## WHAT THIS TASK INVOLVES
Write every line of the material below as a JSON list of strings, one string per line, leaving out blank lines.

================

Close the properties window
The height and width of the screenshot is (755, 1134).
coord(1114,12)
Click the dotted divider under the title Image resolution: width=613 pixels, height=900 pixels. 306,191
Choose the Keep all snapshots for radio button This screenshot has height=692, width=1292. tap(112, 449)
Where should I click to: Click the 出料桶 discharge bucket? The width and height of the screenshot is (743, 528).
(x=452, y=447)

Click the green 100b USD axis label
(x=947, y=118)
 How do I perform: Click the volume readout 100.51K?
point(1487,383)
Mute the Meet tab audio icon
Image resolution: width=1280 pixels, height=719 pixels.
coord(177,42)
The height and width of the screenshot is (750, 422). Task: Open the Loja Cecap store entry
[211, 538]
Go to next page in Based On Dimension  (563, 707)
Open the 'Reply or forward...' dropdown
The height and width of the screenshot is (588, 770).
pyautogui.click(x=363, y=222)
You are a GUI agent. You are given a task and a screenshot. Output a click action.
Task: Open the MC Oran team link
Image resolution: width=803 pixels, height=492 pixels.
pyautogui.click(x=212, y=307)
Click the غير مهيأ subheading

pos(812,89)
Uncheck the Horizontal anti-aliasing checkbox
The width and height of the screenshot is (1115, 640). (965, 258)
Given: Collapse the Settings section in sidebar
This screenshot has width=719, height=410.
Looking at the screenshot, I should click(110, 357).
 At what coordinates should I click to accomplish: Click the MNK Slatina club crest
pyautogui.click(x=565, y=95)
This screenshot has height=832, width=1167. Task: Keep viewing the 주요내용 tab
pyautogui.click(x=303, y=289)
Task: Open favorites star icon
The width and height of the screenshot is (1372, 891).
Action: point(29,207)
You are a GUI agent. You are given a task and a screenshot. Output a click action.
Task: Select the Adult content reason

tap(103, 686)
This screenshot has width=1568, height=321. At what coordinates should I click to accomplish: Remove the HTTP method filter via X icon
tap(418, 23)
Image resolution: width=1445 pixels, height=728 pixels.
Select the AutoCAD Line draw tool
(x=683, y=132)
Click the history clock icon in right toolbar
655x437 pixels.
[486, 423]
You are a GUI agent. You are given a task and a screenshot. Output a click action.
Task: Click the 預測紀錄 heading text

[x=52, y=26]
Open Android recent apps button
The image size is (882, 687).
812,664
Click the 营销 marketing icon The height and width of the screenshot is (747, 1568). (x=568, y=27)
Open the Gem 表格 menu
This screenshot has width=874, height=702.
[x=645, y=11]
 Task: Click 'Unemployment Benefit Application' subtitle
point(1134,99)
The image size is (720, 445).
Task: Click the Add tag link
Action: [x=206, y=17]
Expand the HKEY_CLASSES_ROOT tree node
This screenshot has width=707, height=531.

================

## SOLVED EXERCISE
[
  "Close the properties window",
  "The height and width of the screenshot is (755, 1134).",
  "coord(1114,12)",
  "Click the dotted divider under the title Image resolution: width=613 pixels, height=900 pixels. 306,191",
  "Choose the Keep all snapshots for radio button This screenshot has height=692, width=1292. tap(112, 449)",
  "Where should I click to: Click the 出料桶 discharge bucket? The width and height of the screenshot is (743, 528).",
  "(x=452, y=447)",
  "Click the green 100b USD axis label",
  "(x=947, y=118)",
  " How do I perform: Click the volume readout 100.51K?",
  "point(1487,383)",
  "Mute the Meet tab audio icon",
  "Image resolution: width=1280 pixels, height=719 pixels.",
  "coord(177,42)",
  "The height and width of the screenshot is (750, 422). Task: Open the Loja Cecap store entry",
  "[211, 538]",
  "Go to next page in Based On Dimension  (563, 707)",
  "Open the 'Reply or forward...' dropdown",
  "The height and width of the screenshot is (588, 770).",
  "pyautogui.click(x=363, y=222)",
  "You are a GUI agent. You are given a task and a screenshot. Output a click action.",
  "Task: Open the MC Oran team link",
  "Image resolution: width=803 pixels, height=492 pixels.",
  "pyautogui.click(x=212, y=307)",
  "Click the غير مهيأ subheading",
  "pos(812,89)",
  "Uncheck the Horizontal anti-aliasing checkbox",
  "The width and height of the screenshot is (1115, 640). (965, 258)",
  "Given: Collapse the Settings section in sidebar",
  "This screenshot has width=719, height=410.",
  "Looking at the screenshot, I should click(110, 357).",
  " At what coordinates should I click to accomplish: Click the MNK Slatina club crest",
  "pyautogui.click(x=565, y=95)",
  "This screenshot has height=832, width=1167. Task: Keep viewing the 주요내용 tab",
  "pyautogui.click(x=303, y=289)",
  "Task: Open favorites star icon",
  "The width and height of the screenshot is (1372, 891).",
  "Action: point(29,207)",
  "You are a GUI agent. You are given a task and a screenshot. Output a click action.",
  "Task: Select the Adult content reason",
  "tap(103, 686)",
  "This screenshot has width=1568, height=321. At what coordinates should I click to accomplish: Remove the HTTP method filter via X icon",
  "tap(418, 23)",
  "Image resolution: width=1445 pixels, height=728 pixels.",
  "Select the AutoCAD Line draw tool",
  "(x=683, y=132)",
  "Click the history clock icon in right toolbar",
  "655x437 pixels.",
  "[486, 423]",
  "You are a GUI agent. You are given a task and a screenshot. Output a click action.",
  "Task: Click the 預測紀錄 heading text",
  "[x=52, y=26]",
  "Open Android recent apps button",
  "The image size is (882, 687).",
  "812,664",
  "Click the 营销 marketing icon The height and width of the screenshot is (747, 1568). (x=568, y=27)",
  "Open the Gem 表格 menu",
  "This screenshot has width=874, height=702.",
  "[x=645, y=11]",
  " Task: Click 'Unemployment Benefit Application' subtitle",
  "point(1134,99)",
  "The image size is (720, 445).",
  "Task: Click the Add tag link",
  "Action: [x=206, y=17]",
  "Expand the HKEY_CLASSES_ROOT tree node",
  "This screenshot has width=707, height=531."
]